Singhj Kulbir, incensurato, ha ucciso la moglie Kaur Balwinde e si è liberato del corpo gettandolo nel Po. Ieri è stato arrestato ed ha confessato tutto, spiegando di essere troppo geloso.


Tragedia in famiglia in provincia di Vicenza, nella piccola comunità di Fiorenzuola d’Arda, dove un operaio indiano di 36 anni, Singhj Kulbir, è finito in manette in queste ore con l’accusa di aver ucciso la moglie Kaur Balwinde, 27 anni, e di aver gettato il corpo nel fiume Po.

Il motivo?

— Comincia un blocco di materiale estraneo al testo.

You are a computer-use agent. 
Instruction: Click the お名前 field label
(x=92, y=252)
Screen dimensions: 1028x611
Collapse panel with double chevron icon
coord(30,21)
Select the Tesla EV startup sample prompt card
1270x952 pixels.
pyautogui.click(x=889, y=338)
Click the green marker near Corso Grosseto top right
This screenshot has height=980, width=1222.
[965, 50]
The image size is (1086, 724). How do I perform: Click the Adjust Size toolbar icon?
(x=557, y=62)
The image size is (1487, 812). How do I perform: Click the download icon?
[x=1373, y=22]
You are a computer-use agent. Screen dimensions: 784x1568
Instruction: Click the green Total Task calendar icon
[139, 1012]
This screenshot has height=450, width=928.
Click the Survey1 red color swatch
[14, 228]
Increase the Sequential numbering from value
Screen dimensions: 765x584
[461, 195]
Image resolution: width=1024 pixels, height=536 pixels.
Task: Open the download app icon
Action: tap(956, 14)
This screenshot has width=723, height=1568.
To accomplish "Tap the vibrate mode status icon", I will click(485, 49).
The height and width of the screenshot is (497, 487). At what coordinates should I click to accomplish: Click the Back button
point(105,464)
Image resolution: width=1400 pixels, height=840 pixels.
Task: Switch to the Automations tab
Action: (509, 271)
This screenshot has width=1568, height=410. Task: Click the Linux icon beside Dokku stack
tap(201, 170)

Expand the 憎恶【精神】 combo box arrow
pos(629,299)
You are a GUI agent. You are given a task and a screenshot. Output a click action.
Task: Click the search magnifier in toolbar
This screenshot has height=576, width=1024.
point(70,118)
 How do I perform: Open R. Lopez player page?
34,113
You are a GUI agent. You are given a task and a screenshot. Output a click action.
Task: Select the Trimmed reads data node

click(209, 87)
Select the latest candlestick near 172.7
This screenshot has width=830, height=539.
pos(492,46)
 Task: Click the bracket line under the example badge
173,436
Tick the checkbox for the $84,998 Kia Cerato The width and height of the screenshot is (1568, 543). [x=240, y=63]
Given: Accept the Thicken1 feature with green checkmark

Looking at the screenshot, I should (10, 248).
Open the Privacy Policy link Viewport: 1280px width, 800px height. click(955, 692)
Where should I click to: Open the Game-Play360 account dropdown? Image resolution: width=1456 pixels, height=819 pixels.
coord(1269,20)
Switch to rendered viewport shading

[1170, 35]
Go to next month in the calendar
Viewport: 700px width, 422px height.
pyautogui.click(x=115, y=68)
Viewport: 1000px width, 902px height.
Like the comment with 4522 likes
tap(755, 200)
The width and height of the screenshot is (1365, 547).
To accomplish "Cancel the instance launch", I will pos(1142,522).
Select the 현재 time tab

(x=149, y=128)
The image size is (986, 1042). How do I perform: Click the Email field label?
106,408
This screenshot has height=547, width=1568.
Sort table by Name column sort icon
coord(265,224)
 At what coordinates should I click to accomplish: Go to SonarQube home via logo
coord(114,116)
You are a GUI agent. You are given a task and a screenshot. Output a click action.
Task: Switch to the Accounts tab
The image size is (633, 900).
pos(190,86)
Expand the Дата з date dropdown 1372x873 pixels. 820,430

Lei si era integrata perfettamente nel nostro Paese ed aveva iniziato a “vestirsi all’Occidentale” e lui era diventato geloso. Così 15 giorni fa, forse in preda ad un raptus, si è accanito sulla moglie e l’ha strangolata.

Poi, nel tentativo di occultare le prove, si è liberato del corpo gettandolo nel Po. Ieri la macabra scoperta: un pescatore romeno ha ritrovato il cadavere su un argine del fiume, all’altezza di San Nazzaro di Monticelli d’Ongina.

Una volta identificato il corpo, l’operaio è stato subito interrogato e di fronte all’evidenza non ha potuto far altro che confessare, confermando anche il movente del delitto.

Kaur Balwinde, incinta di tre mesi al momento dell’omicidio, lascia anche un bimbo di 5 anni. Singhj Kulbir, incensurato, si trova già in carcere in attesa di essere nuovamente interrogato dal pm Antonio Colonna.